> [WORK REQUEST]: From the entries below, retype only the lines from the one with "558x382 pixels." through the one with "Task: Select the Services cloud icon", exactly as written.

......

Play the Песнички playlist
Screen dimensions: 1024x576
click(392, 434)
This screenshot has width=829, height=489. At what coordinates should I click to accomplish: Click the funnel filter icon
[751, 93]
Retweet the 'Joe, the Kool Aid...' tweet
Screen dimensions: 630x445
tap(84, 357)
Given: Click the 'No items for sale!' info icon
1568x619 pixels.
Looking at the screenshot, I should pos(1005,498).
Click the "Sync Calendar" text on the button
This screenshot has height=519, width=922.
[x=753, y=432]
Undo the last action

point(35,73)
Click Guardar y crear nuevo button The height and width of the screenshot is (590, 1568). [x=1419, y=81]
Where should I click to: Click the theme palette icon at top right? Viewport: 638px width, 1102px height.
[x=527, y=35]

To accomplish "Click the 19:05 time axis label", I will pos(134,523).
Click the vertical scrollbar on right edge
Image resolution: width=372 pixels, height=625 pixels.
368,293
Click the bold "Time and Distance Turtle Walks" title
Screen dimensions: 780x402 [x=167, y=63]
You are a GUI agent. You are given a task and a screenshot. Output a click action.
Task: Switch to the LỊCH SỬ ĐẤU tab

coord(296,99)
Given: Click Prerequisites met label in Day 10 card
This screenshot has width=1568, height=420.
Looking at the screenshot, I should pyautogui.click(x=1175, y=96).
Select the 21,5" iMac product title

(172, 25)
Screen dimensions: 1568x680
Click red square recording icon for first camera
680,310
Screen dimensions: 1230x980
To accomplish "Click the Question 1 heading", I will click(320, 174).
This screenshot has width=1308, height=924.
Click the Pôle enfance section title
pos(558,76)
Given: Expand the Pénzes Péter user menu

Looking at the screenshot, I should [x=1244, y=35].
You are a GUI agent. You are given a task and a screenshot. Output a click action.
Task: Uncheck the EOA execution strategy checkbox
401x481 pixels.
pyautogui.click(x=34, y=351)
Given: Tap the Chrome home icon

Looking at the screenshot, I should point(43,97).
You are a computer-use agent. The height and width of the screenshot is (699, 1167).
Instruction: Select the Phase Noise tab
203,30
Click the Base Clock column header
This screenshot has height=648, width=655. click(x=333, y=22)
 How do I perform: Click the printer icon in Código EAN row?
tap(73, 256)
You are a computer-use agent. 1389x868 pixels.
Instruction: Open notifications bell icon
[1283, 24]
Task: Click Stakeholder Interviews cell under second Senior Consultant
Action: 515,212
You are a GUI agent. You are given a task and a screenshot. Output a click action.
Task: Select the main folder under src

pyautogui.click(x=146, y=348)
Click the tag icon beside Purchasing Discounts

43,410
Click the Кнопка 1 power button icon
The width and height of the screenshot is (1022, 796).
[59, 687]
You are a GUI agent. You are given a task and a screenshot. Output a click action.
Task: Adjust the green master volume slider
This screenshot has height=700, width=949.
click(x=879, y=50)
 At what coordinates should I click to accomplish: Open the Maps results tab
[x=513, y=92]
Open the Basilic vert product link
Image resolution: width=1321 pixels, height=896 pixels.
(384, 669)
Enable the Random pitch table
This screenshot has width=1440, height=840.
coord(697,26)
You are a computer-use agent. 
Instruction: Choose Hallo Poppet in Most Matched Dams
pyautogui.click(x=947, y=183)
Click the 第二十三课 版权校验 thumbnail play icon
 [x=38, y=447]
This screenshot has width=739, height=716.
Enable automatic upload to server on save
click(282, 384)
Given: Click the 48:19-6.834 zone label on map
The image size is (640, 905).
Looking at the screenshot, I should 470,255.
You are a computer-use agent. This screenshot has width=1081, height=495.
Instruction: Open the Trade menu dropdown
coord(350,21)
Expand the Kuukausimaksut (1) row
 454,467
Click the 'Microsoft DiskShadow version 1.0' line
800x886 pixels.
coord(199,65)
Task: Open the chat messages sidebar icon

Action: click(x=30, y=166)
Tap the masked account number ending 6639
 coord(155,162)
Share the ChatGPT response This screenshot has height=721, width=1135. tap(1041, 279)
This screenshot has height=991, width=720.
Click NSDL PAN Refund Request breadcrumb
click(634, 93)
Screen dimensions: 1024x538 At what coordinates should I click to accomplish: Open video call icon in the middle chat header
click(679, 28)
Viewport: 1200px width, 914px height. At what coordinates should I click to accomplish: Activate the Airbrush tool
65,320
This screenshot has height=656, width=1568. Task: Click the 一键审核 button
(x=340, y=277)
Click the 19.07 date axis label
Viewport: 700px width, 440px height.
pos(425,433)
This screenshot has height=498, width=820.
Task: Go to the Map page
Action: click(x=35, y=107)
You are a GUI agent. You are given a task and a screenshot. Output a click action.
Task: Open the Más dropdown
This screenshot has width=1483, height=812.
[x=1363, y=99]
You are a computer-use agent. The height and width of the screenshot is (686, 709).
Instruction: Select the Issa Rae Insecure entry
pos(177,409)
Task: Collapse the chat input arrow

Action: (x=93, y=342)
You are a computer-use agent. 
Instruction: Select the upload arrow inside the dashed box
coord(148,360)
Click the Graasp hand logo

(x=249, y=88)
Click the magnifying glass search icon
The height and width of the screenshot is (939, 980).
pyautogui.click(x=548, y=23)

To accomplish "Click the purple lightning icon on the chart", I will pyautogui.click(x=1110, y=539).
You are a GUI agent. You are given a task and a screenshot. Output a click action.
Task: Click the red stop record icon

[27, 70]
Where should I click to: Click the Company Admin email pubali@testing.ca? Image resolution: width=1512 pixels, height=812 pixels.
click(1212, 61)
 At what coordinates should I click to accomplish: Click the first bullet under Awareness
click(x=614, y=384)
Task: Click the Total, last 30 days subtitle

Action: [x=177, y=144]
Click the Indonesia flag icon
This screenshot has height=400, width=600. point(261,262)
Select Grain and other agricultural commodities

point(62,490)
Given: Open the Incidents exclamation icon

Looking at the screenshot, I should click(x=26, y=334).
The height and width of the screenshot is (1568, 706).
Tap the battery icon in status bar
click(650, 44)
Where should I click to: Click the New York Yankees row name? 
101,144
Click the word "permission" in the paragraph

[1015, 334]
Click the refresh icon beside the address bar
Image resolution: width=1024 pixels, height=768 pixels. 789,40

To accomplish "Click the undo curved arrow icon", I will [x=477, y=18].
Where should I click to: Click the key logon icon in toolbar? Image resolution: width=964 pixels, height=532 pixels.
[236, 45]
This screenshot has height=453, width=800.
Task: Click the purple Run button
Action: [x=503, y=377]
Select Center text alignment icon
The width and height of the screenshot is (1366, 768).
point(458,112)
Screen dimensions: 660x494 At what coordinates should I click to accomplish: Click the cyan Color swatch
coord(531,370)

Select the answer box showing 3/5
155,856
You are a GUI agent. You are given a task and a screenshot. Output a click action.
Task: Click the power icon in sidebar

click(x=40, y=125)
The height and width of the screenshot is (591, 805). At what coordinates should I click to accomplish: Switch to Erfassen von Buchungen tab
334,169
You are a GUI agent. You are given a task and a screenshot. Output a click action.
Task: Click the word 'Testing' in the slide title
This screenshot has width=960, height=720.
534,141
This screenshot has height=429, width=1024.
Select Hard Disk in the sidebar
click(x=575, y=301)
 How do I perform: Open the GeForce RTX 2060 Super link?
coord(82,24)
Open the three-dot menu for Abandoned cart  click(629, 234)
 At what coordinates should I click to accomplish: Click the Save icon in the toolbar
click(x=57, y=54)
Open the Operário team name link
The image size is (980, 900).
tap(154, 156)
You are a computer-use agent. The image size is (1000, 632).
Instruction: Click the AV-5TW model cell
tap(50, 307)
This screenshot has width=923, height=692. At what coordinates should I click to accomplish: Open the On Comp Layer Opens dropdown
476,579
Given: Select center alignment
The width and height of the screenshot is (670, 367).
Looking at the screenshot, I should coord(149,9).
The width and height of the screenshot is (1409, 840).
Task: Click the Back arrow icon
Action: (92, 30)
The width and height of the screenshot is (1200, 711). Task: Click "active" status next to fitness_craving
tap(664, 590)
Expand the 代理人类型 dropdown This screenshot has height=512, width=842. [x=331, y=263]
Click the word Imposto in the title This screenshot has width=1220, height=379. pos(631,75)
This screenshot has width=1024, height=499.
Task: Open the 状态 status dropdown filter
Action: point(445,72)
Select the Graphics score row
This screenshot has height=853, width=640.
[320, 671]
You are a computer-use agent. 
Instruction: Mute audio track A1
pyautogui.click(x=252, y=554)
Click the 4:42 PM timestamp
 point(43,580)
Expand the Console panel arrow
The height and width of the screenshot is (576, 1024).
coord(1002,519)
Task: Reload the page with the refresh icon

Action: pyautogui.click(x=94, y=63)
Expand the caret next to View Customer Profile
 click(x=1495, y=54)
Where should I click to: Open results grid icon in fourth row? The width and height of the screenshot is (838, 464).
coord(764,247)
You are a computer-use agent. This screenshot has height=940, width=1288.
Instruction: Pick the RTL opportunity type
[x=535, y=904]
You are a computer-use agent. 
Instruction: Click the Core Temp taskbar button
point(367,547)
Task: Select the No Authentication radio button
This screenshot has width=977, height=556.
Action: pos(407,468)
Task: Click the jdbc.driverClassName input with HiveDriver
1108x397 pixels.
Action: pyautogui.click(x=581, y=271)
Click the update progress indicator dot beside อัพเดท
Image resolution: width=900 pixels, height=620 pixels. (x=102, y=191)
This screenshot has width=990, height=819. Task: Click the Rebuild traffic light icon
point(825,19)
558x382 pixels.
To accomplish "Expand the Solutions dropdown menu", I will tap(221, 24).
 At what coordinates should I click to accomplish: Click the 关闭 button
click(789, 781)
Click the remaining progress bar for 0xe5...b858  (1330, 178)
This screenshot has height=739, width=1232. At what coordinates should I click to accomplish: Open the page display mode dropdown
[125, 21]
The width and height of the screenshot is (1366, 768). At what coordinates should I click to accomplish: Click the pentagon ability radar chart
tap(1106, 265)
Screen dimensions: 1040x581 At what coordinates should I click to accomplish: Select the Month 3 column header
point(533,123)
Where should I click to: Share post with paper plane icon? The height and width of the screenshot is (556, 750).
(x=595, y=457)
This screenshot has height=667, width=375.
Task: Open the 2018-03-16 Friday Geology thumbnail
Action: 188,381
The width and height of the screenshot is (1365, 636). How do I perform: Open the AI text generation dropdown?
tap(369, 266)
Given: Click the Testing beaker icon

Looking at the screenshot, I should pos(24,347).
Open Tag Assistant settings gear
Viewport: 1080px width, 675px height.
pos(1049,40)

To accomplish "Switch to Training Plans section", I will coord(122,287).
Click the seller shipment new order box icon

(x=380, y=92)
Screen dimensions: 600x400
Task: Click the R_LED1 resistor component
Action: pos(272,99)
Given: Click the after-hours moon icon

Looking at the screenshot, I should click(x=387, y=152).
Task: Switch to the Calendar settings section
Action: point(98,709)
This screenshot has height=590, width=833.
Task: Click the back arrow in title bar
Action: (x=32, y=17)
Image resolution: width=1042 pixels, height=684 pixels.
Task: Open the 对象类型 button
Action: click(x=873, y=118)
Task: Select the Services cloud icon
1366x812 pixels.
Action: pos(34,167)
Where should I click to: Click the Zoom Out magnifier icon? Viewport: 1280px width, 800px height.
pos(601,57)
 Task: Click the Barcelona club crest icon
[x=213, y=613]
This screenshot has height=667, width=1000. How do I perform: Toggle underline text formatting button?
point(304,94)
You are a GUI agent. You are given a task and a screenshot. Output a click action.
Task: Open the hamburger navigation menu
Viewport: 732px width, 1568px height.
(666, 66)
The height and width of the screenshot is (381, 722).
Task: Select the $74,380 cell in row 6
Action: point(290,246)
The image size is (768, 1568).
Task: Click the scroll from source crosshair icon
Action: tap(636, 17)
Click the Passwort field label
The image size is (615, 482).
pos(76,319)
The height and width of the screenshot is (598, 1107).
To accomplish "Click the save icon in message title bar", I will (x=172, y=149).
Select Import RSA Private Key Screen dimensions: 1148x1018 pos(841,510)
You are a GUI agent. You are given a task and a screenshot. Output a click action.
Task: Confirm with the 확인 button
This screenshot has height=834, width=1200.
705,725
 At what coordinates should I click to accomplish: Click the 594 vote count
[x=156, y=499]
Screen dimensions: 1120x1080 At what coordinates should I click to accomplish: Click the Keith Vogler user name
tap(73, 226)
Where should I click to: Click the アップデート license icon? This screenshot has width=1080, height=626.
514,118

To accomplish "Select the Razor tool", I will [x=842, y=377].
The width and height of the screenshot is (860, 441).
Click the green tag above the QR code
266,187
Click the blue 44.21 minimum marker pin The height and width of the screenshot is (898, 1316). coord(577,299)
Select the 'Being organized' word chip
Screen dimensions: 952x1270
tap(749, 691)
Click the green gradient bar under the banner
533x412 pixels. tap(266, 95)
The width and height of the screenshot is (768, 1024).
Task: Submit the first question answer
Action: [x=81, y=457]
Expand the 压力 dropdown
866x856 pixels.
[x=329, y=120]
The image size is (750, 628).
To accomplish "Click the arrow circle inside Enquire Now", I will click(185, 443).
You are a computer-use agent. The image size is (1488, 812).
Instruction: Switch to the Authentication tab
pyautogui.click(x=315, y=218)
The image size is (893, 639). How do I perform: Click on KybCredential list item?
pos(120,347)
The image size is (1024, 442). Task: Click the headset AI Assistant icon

......

> [SOLUTION FOR THIS EXERCISE]:
558x382 pixels.
To accomplish "Expand the Solutions dropdown menu", I will tap(221, 24).
 At what coordinates should I click to accomplish: Click the 关闭 button
click(789, 781)
Click the remaining progress bar for 0xe5...b858  (1330, 178)
This screenshot has height=739, width=1232. At what coordinates should I click to accomplish: Open the page display mode dropdown
[125, 21]
The width and height of the screenshot is (1366, 768). At what coordinates should I click to accomplish: Click the pentagon ability radar chart
tap(1106, 265)
Screen dimensions: 1040x581 At what coordinates should I click to accomplish: Select the Month 3 column header
point(533,123)
Where should I click to: Share post with paper plane icon? The height and width of the screenshot is (556, 750).
(x=595, y=457)
This screenshot has height=667, width=375.
Task: Open the 2018-03-16 Friday Geology thumbnail
Action: 188,381
The width and height of the screenshot is (1365, 636). How do I perform: Open the AI text generation dropdown?
tap(369, 266)
Given: Click the Testing beaker icon

Looking at the screenshot, I should pos(24,347).
Open Tag Assistant settings gear
Viewport: 1080px width, 675px height.
pos(1049,40)

To accomplish "Switch to Training Plans section", I will coord(122,287).
Click the seller shipment new order box icon

(x=380, y=92)
Screen dimensions: 600x400
Task: Click the R_LED1 resistor component
Action: pos(272,99)
Given: Click the after-hours moon icon

Looking at the screenshot, I should click(x=387, y=152).
Task: Switch to the Calendar settings section
Action: point(98,709)
This screenshot has height=590, width=833.
Task: Click the back arrow in title bar
Action: (x=32, y=17)
Image resolution: width=1042 pixels, height=684 pixels.
Task: Open the 对象类型 button
Action: click(x=873, y=118)
Task: Select the Services cloud icon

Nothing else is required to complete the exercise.